When I came back she had put on a sort of dark blue silk night shirt, unbuttoned to the navel. I pushed it back on to her shoul ders. Her breasts were the perfect fruit of youth, rounded and just pendant. Her hair had dried into a soft golden fuzz. Her eyes were huge. I put on a dressing – gown. I knelt in front of her without touching her.
‛My darling, don’t worry.’
‘I’m not worrying,’ I said. ‘I’m just no bloody good.’
‘It will be all right.’
‘Julian, I’m old.’
‘Nonsense. I can see how old you are!’
‘No, but – How bruised you are, your poor arm and your leg.’
‘I’m sorry – ’
‘It’s beautiful, as if you’d been fingered by a god, stained with purple.’
‘Come into bed, Bradley.’
‘Your knees smell of the northern sea. Has anyone ever kissed the soles of your feet before?’
‘No.’
‘Good. Sorry to be such a failure.’
‘You know there isn’t any possible failure here, Bradley. 1 love you.’
‘I’m your slave.’
‘We will be married, won’t we?’
‘It’s impossible.’
‘Don’t frighten me by saying that. You don’t mean it, it’s just mechanical. There’s nothing to stop us. Think of other poor people who want to get married and can’t. We are free, we aren’t married to anyone else, we’ve got no responsibilities. Well, there’s poor Priscilla, but she can live with us. We’ll look after her and make her happy. Bradley, don’t just reject happiness stupidly. Well, I know you won’t, you can’t. If I thought you could I’d be screaming.’
‘You needn’t scream.’
‘Well, why do you say these sort of abstract things that you don’t mean?’

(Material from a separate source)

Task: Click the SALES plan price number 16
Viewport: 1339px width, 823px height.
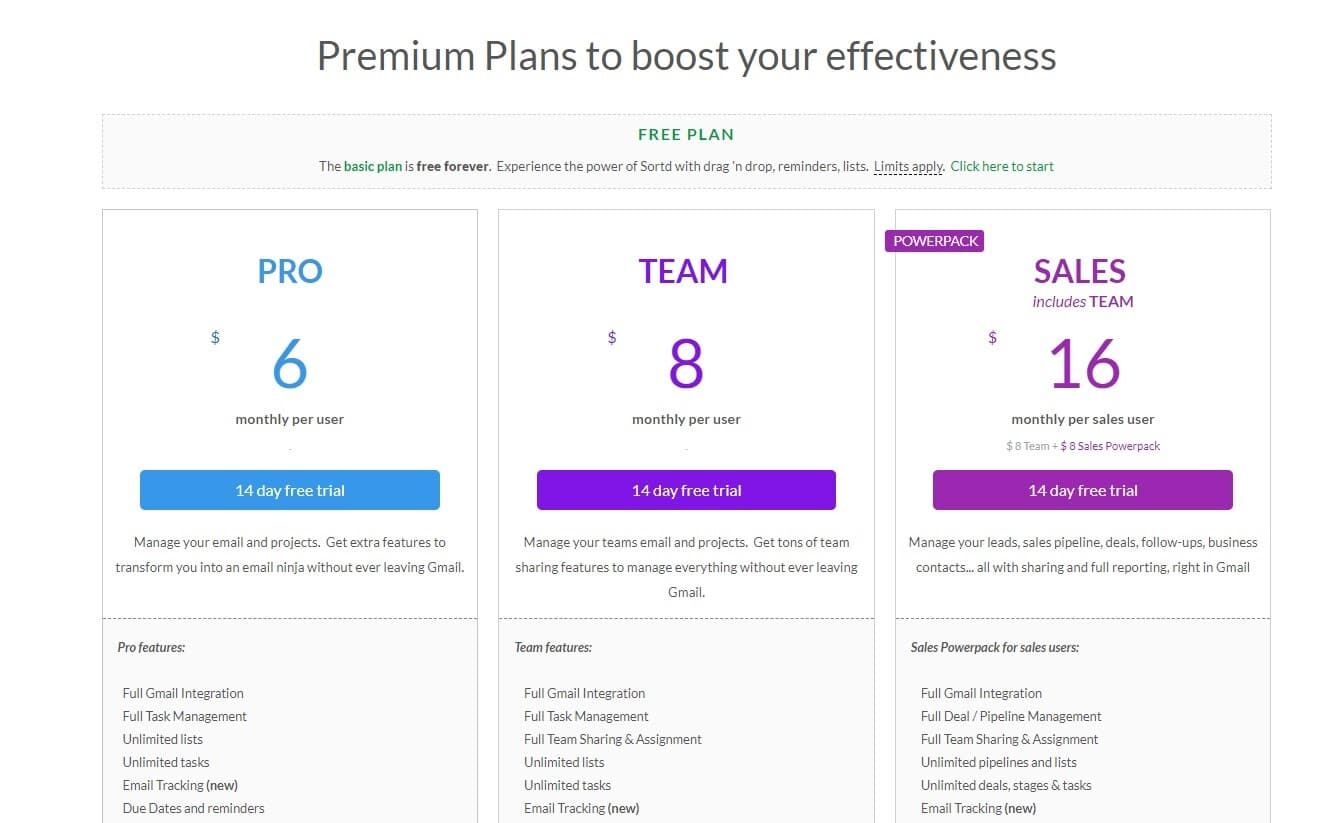Action: tap(1084, 364)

‘I’m just instinctively protecting myself.’
‘You haven’t answered properly. You will marry me, won’t you?’
‘You’re quite mad,’ I said, ‘but as I told you, I’m your slave. Whatever you go on wanting will be the law of my being.’
‘That’s settled then. Oh dear, I am so tired.’
We both were. After we had turned off the light she said, ‘And another thing, Bradley. Today has been the happiest day I have ever had in my whole life.’
I was asleep two seconds later. We woke at dawn and embraced each other again, but with the same result.
The next day the mist was still there, thicker, still moving in from the sea with a sort of relentless marching motion, passing by the house in a steady purposive manner like a shadowy army bound for some distant hosting. We watched it, sitting laced together in the window seat of the little sitting – room in the early morning.